· 8 min read ·

The Missing Retrospective: Turning Individual AI Learnings into Team Infrastructure

Source: martinfowler

Most teams that adopt AI coding assistants go through a similar arc. In the first few weeks, developers individually discover what works: which kinds of tasks benefit from detailed upfront context, which prompts produce clean diffs versus rambling prose, which aspects of the codebase the AI consistently misunderstands. Some of this gets shared in Slack threads or casual hallway conversations. Most of it stays in people’s heads.

Six months in, the team’s senior developer has become an expert at prompting Claude or Copilot.

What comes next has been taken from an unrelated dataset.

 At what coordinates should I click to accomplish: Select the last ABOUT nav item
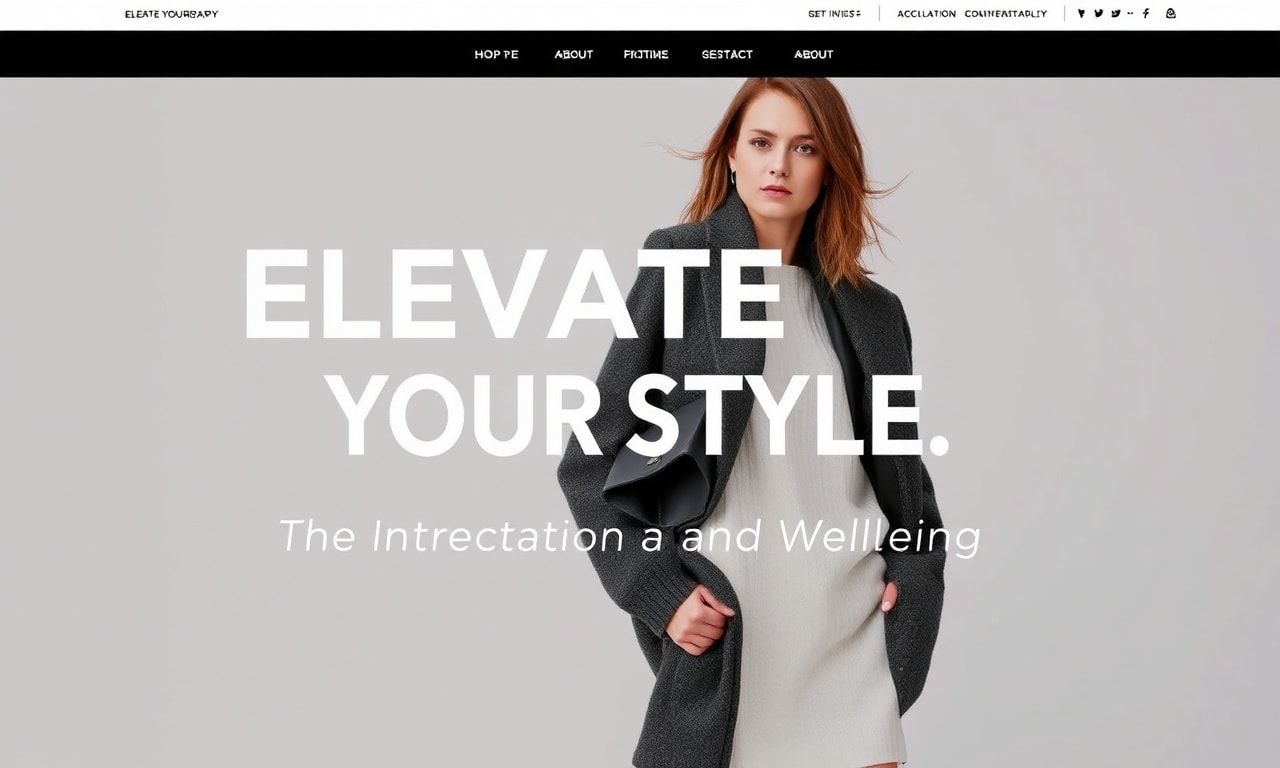[813, 54]
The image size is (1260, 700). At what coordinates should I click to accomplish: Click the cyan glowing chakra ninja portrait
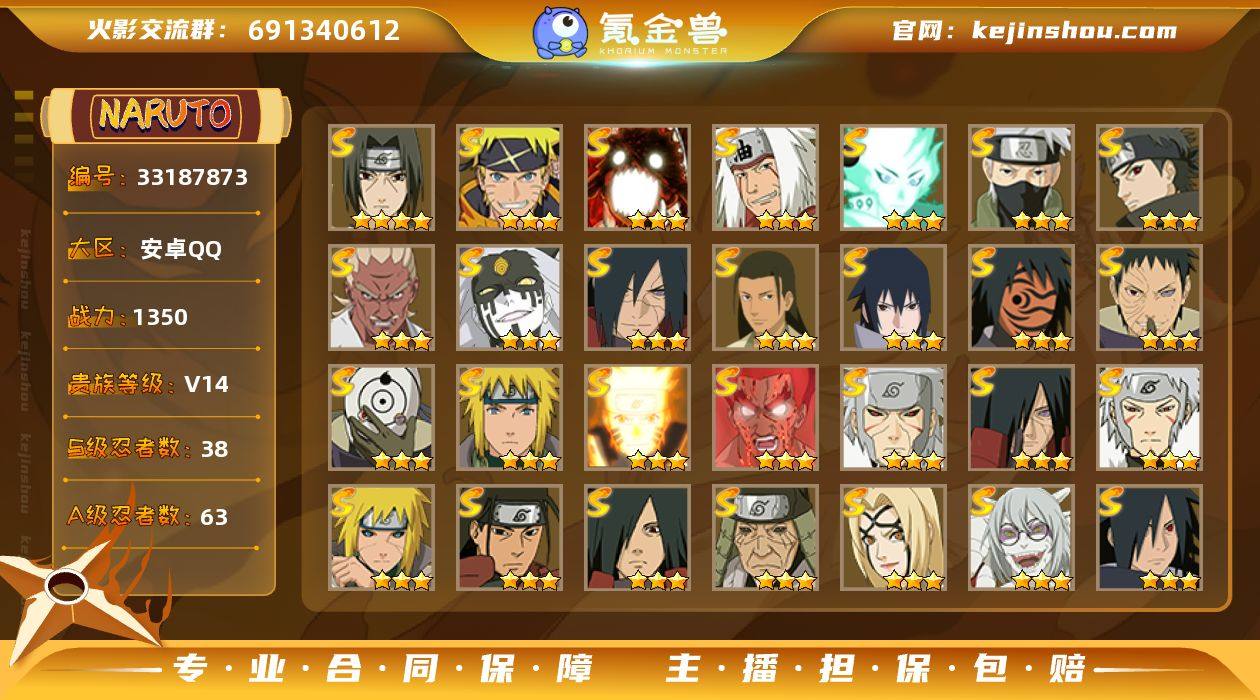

The junior developers are still re-discovering patterns the senior already knows. Onboarding a new team member means they start from zero with the AI tools, even though the team has collectively burned hundreds of hours figuring things out.

This is the structural problem that Rahul Garg addresses in the final installment of his series on reducing friction in AI-assisted development on Martin Fowler’s site. He calls the solution a feedback flywheel: a structured practice for harvesting learnings from individual AI sessions and feeding them back into shared team artifacts, so that individual experience compounds into collective improvement. The problem is not that developers are hoarding their AI knowledge; there is simply no workflow mechanism to capture and redistribute it, and the feedback flywheel is designed to fill that gap.

Why Session Learnings Don’t Transfer on Their Own

AI coding sessions produce two kinds of output: the code or artifact the AI helped create, and the invisible knowledge of how to work with the AI effectively. The first output gets committed and reviewed. The second evaporates.

This asymmetry is not unique to AI tools. The same problem existed with build systems, testing frameworks, and any new tool a team adopts. The difference is that AI tools surface a much larger space of behavioral variation. A linter has a finite configuration space. A large language model’s effective behavior depends on how you frame problems, what context you include, which caveats you add, which parts of the codebase you explicitly point to. The surface area of “how to use this well” is enormous, and it shifts as models are updated.

That enormous surface area means individual discovery is expensive and uneven. Developers who spend more time with AI tools, who are naturally inclined to experiment, or who happen to work on problem types where the AI excels will develop much stronger intuitions. Those intuitions stay personal unless something actively moves them into shared artifacts.

The comparison to pair programming is useful here. Pair programming transfers tacit coding knowledge between developers as a side effect of the collaboration itself. There is no equivalent built-in transfer mechanism for AI tool knowledge, because AI sessions are almost always solo. The feedback flywheel is an explicit substitute for the organic knowledge transfer that pairing provides.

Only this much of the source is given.